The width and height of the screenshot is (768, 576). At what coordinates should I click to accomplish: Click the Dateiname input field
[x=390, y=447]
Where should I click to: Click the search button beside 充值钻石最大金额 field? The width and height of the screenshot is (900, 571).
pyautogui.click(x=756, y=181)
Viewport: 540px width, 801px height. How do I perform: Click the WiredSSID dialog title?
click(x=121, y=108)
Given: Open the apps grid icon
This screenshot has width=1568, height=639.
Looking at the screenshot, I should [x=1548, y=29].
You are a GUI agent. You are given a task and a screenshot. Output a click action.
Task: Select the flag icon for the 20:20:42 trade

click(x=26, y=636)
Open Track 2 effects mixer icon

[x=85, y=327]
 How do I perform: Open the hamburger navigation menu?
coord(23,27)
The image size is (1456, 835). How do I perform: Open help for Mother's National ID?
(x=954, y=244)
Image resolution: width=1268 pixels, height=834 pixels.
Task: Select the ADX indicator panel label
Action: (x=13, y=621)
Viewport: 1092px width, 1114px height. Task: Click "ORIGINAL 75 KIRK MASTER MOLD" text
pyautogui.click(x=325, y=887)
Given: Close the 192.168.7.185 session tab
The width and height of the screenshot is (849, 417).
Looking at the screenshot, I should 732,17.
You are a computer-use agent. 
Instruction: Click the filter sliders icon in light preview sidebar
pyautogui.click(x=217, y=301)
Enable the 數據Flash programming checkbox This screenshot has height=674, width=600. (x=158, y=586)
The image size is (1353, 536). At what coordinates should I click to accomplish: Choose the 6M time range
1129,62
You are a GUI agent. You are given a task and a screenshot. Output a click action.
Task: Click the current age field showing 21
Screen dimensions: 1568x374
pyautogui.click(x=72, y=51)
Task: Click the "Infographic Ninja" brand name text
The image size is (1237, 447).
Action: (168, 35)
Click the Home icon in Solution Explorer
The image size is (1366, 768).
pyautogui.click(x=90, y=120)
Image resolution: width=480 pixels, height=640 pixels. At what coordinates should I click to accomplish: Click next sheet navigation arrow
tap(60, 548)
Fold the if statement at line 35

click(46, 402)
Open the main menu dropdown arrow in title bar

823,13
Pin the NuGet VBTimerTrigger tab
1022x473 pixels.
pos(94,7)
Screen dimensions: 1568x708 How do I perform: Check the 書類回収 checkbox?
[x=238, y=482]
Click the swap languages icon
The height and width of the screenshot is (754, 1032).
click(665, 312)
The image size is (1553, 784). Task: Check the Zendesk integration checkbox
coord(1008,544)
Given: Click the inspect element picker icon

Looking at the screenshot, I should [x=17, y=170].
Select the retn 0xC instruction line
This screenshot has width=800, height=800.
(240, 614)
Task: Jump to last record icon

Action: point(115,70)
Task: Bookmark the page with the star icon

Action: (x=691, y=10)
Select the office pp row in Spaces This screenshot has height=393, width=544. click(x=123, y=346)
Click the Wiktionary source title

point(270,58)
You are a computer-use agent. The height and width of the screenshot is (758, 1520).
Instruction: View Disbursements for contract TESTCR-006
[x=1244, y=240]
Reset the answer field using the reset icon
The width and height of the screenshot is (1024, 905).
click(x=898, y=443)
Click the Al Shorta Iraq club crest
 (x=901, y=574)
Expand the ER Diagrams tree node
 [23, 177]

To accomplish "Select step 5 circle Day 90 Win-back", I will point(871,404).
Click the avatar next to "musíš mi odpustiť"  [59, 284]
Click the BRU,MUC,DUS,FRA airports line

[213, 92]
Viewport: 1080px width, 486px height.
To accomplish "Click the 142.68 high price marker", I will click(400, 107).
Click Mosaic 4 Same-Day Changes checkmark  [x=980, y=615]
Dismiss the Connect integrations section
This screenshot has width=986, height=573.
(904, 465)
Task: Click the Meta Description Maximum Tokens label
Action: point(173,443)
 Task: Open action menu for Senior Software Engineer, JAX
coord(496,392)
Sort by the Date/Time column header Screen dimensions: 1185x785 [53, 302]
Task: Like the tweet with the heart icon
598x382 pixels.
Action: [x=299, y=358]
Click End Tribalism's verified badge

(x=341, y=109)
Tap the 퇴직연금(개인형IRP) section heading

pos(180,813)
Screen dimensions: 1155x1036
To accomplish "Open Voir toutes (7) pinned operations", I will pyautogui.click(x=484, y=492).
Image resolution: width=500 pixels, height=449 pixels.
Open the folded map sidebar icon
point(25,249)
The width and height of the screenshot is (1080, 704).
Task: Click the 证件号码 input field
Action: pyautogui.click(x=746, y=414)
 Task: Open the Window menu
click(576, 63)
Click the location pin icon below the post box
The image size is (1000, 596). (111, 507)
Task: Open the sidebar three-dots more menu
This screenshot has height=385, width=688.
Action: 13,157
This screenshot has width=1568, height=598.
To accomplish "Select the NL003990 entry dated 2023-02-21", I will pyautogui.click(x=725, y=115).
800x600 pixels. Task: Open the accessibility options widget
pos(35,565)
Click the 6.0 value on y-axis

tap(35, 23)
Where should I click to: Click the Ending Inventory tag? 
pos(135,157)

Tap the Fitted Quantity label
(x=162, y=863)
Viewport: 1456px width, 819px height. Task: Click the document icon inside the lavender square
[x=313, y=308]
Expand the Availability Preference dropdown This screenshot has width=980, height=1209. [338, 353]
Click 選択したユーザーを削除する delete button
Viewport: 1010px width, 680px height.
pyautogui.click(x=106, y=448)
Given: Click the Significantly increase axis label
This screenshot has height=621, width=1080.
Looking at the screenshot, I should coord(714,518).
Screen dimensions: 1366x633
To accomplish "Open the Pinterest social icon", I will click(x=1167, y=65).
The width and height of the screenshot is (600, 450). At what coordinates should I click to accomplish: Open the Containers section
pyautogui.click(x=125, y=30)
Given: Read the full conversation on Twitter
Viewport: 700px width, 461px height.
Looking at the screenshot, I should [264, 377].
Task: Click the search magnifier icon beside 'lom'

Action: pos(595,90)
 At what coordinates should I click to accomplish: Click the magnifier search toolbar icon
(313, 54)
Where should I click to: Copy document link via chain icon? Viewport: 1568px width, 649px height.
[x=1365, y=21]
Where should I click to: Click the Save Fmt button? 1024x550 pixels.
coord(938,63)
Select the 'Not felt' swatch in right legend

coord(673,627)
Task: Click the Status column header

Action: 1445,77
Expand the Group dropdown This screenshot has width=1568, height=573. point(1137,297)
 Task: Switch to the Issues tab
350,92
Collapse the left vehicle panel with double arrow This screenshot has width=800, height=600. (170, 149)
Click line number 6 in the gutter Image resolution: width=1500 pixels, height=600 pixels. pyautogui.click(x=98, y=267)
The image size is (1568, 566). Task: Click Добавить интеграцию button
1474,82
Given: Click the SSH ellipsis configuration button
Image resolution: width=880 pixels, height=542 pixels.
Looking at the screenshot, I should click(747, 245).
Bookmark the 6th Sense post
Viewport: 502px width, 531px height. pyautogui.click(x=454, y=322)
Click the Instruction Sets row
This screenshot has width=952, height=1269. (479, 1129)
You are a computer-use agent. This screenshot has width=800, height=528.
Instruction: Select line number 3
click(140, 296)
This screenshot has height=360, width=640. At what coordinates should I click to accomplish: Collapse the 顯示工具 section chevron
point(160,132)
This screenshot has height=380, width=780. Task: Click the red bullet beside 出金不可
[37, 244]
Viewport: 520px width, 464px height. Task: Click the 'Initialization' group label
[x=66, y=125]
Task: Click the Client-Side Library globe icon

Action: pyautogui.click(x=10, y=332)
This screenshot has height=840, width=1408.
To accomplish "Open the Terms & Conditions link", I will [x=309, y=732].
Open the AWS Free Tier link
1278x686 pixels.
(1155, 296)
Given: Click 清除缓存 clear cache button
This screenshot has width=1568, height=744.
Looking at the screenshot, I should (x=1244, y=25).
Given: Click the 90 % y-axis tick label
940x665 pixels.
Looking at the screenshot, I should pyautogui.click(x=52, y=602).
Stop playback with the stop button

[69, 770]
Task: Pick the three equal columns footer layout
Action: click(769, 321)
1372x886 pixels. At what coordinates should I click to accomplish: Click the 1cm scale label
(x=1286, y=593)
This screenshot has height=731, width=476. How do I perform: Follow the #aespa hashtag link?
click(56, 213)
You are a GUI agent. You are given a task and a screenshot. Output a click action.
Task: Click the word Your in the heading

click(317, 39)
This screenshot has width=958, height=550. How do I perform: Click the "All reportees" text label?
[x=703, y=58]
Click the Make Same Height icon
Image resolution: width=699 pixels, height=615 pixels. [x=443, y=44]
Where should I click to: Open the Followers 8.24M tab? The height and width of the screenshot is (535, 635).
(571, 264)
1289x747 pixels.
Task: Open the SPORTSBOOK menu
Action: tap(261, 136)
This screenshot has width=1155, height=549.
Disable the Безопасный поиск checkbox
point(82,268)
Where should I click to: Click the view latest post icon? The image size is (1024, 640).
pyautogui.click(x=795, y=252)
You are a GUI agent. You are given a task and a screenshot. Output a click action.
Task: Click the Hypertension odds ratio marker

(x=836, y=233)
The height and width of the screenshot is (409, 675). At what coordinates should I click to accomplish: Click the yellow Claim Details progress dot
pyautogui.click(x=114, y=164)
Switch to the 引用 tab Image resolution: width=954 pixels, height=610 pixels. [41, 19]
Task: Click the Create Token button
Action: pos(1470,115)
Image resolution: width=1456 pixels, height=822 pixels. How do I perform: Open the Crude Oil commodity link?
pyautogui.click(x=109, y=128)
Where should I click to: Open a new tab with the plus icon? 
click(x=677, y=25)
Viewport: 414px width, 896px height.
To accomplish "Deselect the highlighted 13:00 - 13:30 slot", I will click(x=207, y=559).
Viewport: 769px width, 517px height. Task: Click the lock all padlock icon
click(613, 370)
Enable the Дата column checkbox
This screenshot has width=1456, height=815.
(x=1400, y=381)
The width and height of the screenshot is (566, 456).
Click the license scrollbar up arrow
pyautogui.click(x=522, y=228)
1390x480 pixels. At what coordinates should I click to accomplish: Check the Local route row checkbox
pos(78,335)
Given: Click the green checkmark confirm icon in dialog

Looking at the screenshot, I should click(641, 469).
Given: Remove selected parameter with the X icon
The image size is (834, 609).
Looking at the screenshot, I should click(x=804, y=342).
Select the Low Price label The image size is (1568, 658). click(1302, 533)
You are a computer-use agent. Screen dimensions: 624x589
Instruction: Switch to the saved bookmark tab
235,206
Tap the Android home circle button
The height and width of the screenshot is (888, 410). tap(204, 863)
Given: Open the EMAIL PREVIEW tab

- - -

▸ Aim of the task
Across the whole listing above, tally each line where the string "computer" occurs, and give the number and nothing more.

▸ Response to this task
4